(Dataset extract)

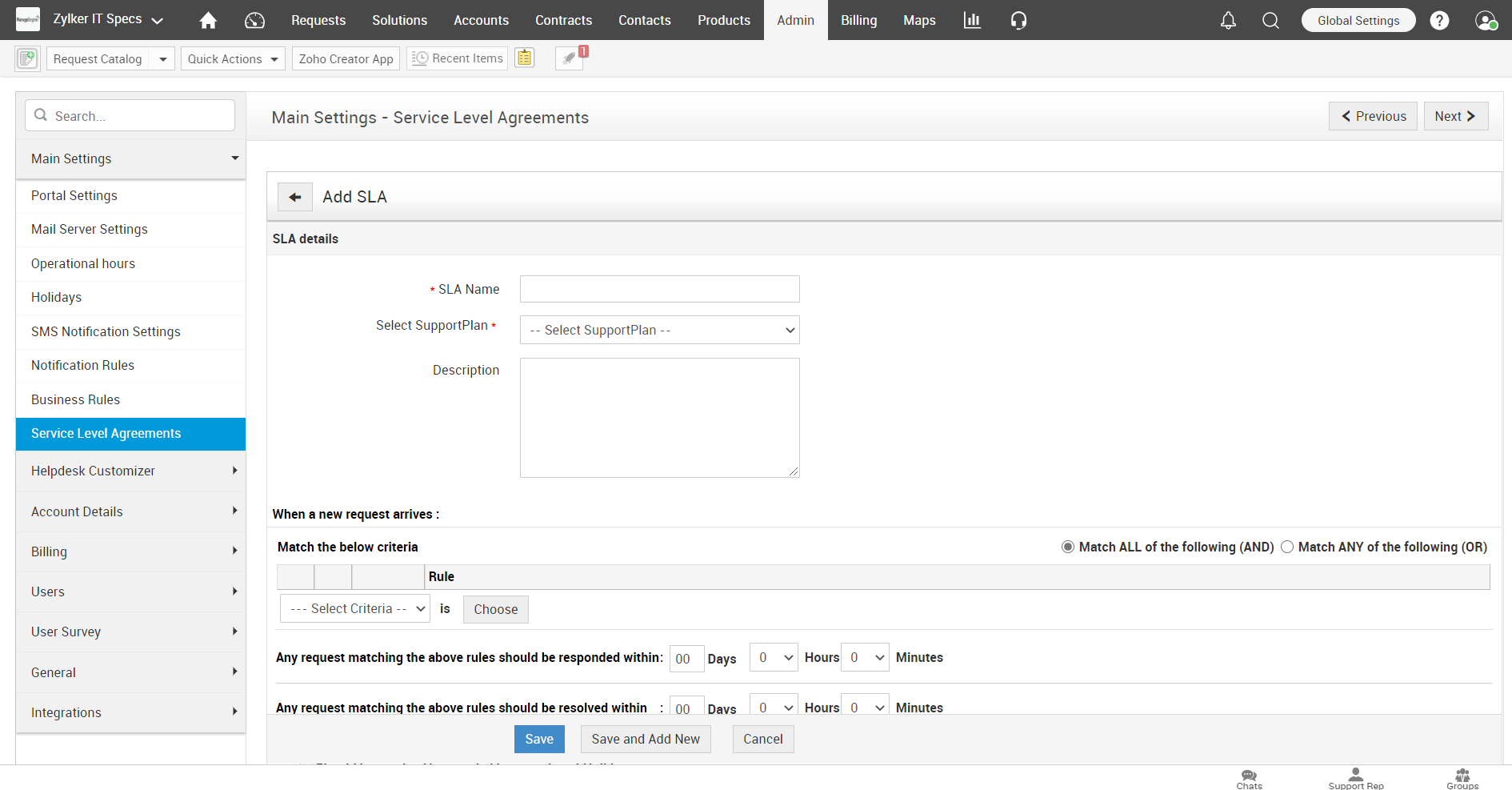
Task: Click the rocket announcement icon with badge
Action: pos(569,58)
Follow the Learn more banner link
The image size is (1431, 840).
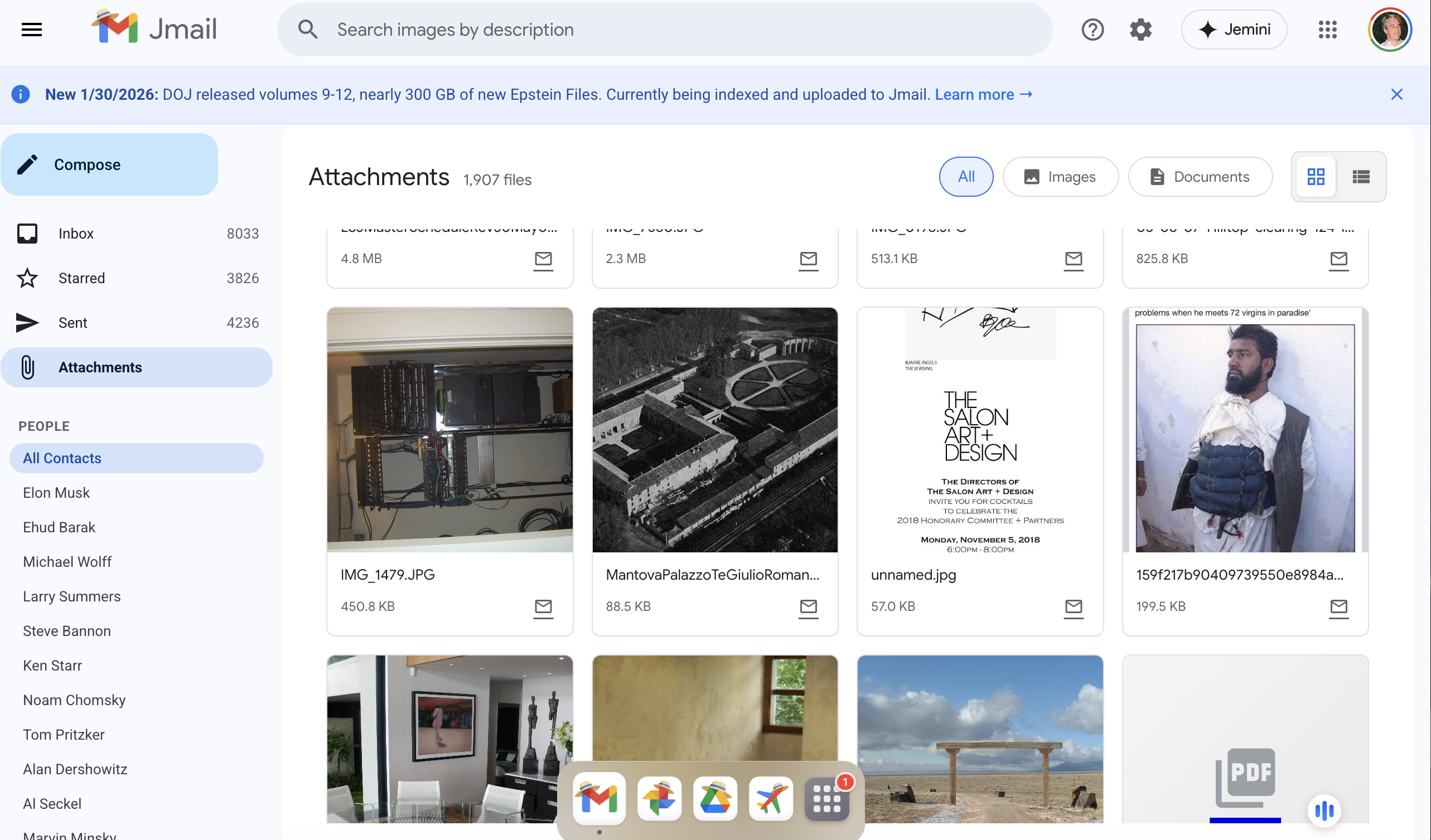[x=983, y=94]
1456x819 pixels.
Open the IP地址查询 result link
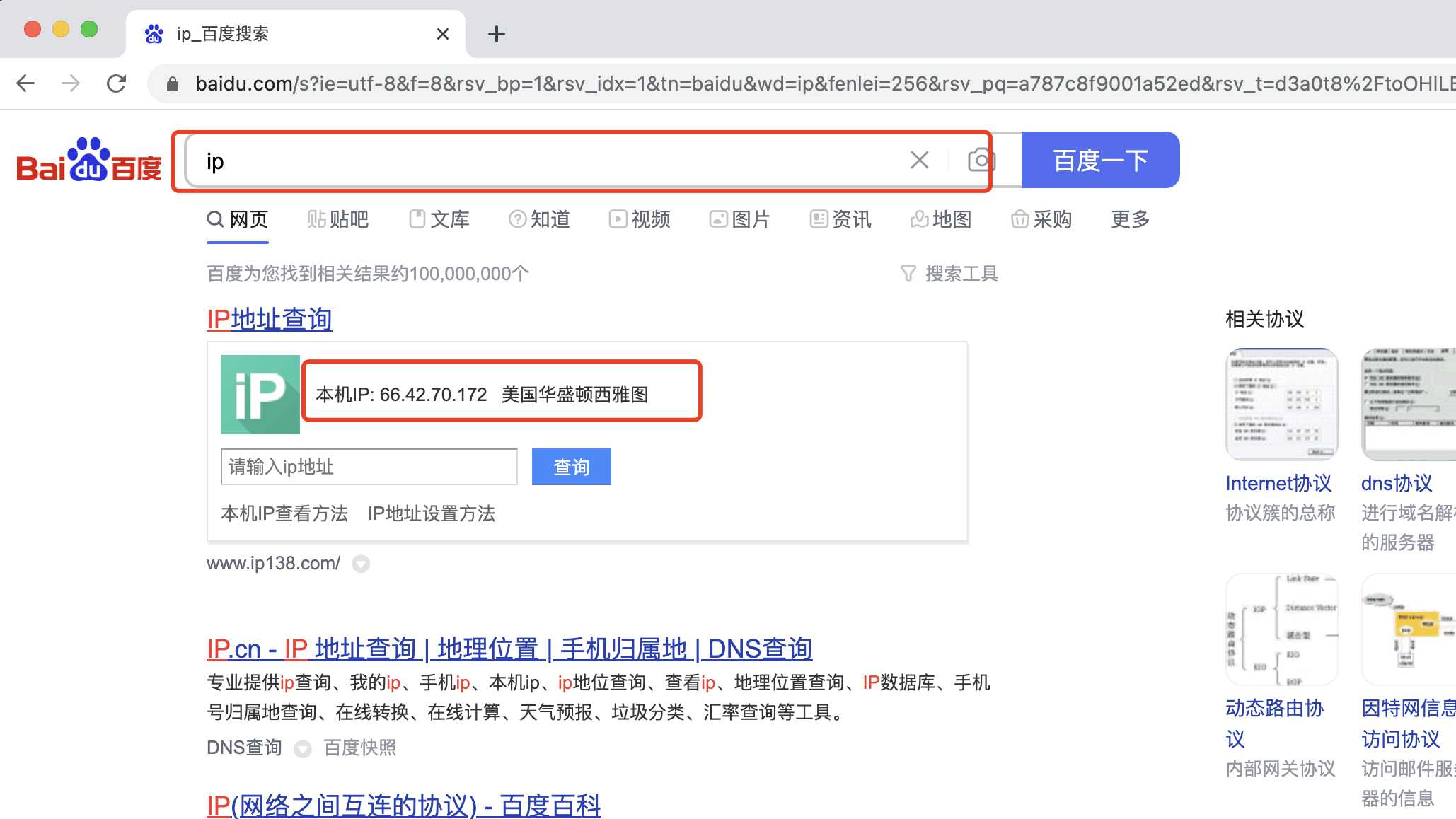(269, 319)
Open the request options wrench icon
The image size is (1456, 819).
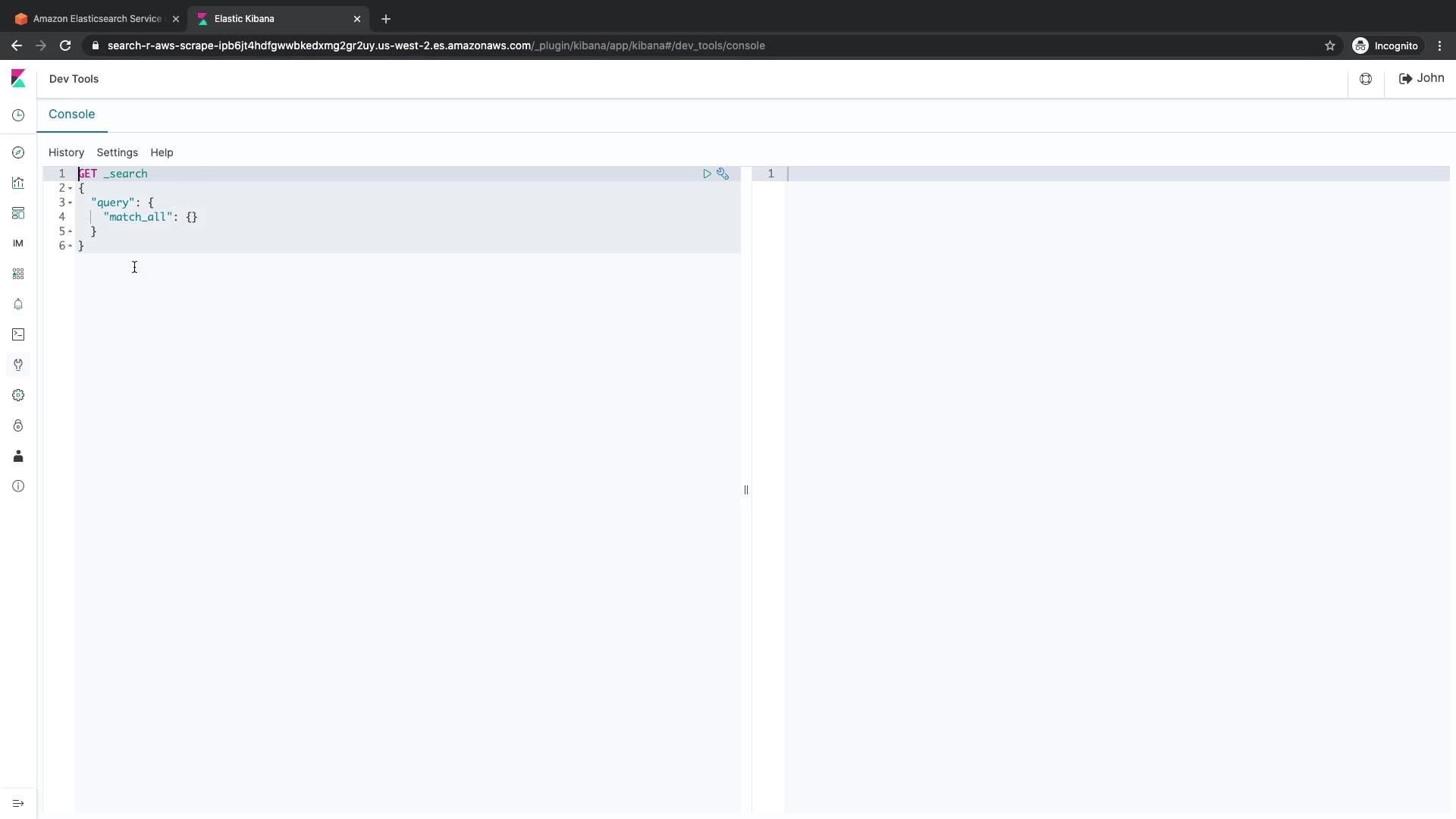pos(723,174)
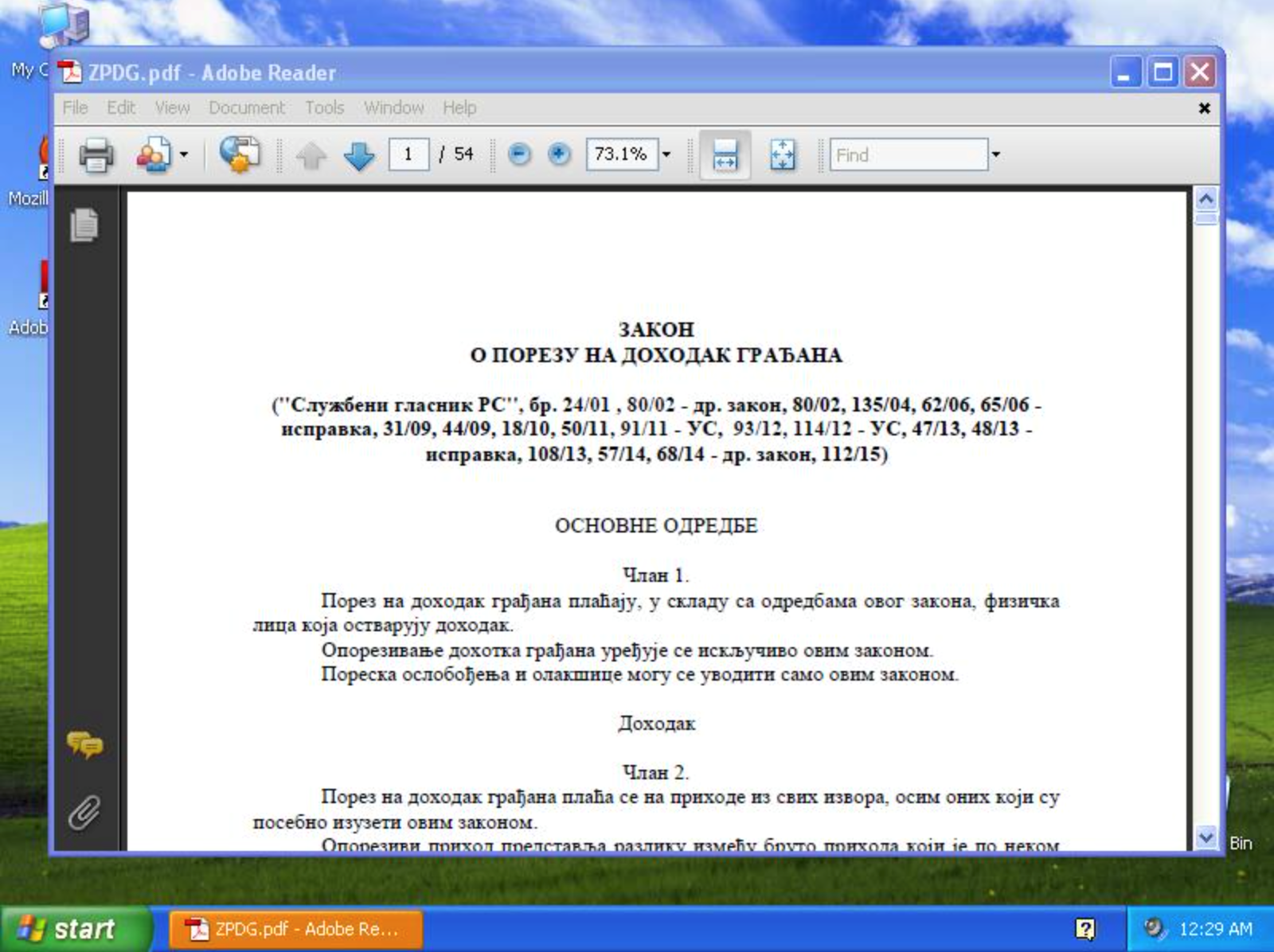
Task: Open Adobe online services icon
Action: (x=239, y=155)
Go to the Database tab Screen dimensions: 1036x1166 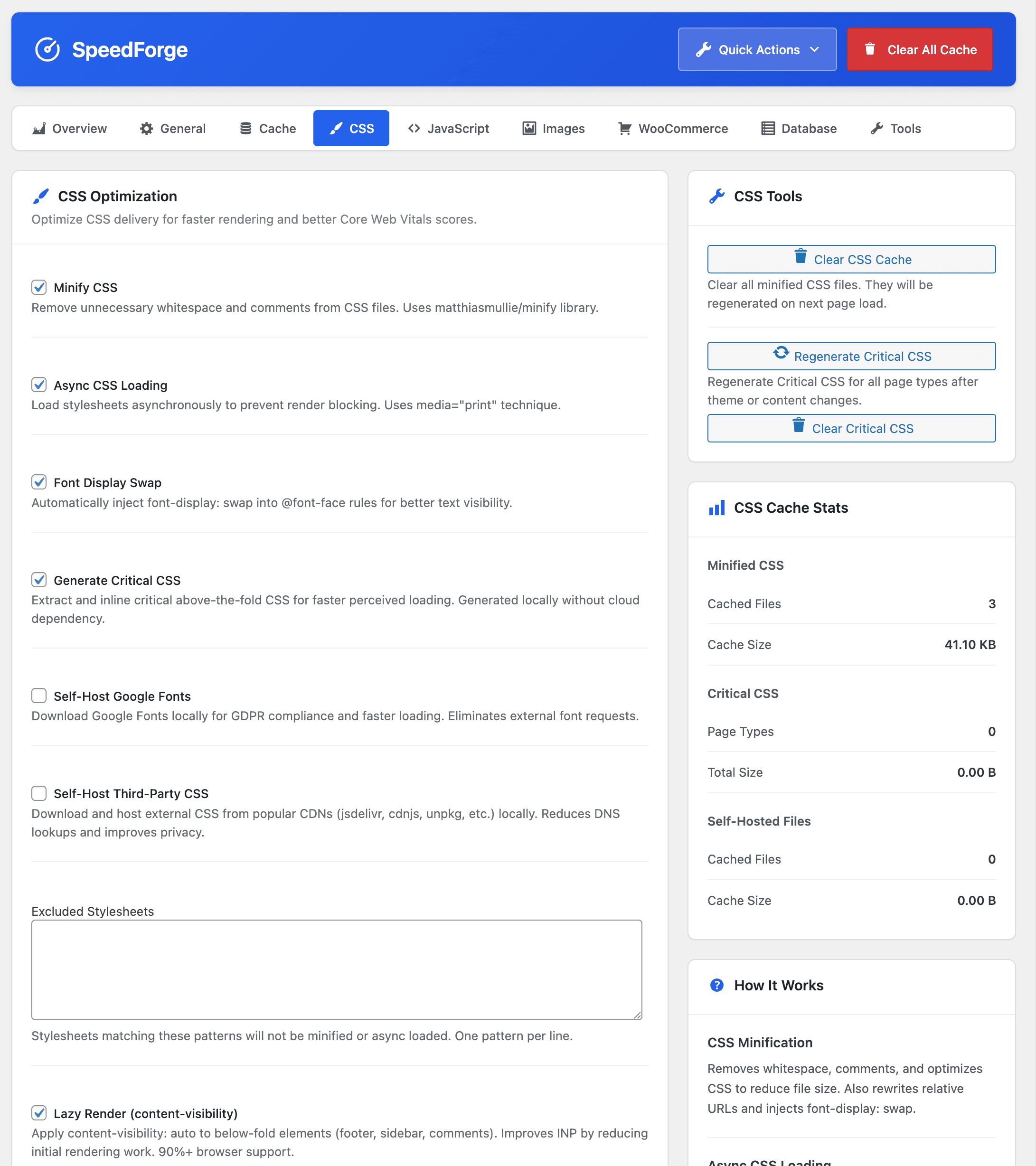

(End Dataset extract)

Repeat, exactly and only, the lines from the one containing "The image size is (1431, 840)." through the final line of the data, both ends included, leaving out any picture.

Answer section:
The image size is (1431, 840).
[x=983, y=94]
1456x819 pixels.
Open the IP地址查询 result link
(269, 319)
Open the request options wrench icon
The image size is (1456, 819).
pos(723,174)
Task: Open Adobe online services icon
Action: (x=239, y=155)
Go to the Database tab Screen dimensions: 1036x1166 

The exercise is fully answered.